CF: What do you think about the Pentagon’s Project Maven and Google employee pushback? Were you surprised?
KZ: Not at all. This has been happening in China in testing phases for quite some time. The cultural implications and rules that the population in China [have] most of the time [are] not as Western – morally and ethically – infused. The leeway that the private companies in China have, together with the Chinese government, to test and evaluate and refine, are significant and relevant.
We, as a Western society, not only have to discuss the ifs and hows of AI for our own societies, but also on a global scale. We cannot think that geographical borders will help us to prevent the impact. It is actually a global implication on human beings.
It’s interesting and logical that the U.S. government would aim to do that in order to stay competitive. Potentially, many other governments will go in that direction. Whether it is the right thing to do, it’s an ongoing discussion that goes beyond my personal abilities.
CF: How do you help a client chart a sensible path with AI?
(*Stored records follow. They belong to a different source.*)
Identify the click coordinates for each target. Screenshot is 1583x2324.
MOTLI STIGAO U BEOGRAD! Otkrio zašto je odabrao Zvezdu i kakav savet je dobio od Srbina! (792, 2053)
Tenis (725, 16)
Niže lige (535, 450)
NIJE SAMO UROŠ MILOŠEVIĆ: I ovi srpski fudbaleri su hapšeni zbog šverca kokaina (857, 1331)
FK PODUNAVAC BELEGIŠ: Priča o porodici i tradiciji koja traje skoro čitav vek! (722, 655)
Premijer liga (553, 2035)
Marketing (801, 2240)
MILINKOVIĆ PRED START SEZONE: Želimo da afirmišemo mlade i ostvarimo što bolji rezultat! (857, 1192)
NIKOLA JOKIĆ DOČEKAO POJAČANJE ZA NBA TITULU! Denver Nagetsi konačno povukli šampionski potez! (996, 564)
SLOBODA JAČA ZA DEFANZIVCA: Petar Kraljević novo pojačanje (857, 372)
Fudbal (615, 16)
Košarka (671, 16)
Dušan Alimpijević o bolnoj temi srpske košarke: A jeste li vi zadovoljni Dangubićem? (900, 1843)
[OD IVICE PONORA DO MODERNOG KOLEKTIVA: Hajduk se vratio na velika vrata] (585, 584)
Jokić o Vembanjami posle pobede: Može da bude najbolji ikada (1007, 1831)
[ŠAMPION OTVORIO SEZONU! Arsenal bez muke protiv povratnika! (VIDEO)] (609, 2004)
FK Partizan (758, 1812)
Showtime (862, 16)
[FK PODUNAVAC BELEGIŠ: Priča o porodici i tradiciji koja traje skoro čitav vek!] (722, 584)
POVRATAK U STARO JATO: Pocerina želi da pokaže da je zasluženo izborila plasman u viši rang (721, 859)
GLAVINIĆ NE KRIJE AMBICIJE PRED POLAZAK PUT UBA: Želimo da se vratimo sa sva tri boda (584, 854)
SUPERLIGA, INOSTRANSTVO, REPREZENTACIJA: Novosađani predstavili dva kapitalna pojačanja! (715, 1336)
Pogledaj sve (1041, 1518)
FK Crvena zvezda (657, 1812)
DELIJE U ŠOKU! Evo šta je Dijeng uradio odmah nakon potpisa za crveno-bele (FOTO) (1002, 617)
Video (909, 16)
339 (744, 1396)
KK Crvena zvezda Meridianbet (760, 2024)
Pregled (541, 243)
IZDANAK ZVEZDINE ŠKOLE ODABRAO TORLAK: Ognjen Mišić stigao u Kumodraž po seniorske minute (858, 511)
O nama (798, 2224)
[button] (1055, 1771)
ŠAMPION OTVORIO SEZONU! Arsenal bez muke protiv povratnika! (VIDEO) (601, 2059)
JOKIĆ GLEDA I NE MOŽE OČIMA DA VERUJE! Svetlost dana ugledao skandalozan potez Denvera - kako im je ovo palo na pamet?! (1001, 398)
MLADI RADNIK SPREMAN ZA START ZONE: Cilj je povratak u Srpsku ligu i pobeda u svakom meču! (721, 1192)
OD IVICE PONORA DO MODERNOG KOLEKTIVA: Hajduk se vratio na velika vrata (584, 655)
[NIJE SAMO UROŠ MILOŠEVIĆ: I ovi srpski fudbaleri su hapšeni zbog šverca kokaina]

KZ: We’ve been working with clients to actively engage and leverage these types of technologies. We help them understand that they have to enable society – meaning consumers – to understand through information the implications of AI. These implications might be predicting outcomes for human beings and taking away decision-making processes.
We believe the better society understands the positive and negative implications, which will inform potential policy. But we need a true, neutral and good understanding of the implications for every individual at touch points where humans interact with AI.
CF: At its I/O developer conference this spring, Google demoed AI calling a hair salon to make an appointment. The AI sounded like a person and fooled the real person on the other end of the line. Given your take on an informed society, what do you think about this?
KZ: I think it’s a two-perspective approach.
It’s very appealing, as it creates a lot of convenience. But it actually makes me shiver. We’re seeing a global need for human interaction and human touch in a world that’s being more technology-enabled. The need for the human to have a human interaction and not replacing it with technology is something I understand and see.
Then, obviously, in times of transition into these kinds of opportunities and allowing human beings to be more aware and understanding, I personally always prefer that these kinds of intelligent solutions are being flagged as intelligent solutions. Don’t mock human interaction.
Also, we have to understand that whoever creates AI at the moment does so out of personal bias. They bring this personal bias when they’re laying the foundation. AI can learn by itself, but some form of the foundation has bias from humans. I often question if that is the world we want to live in.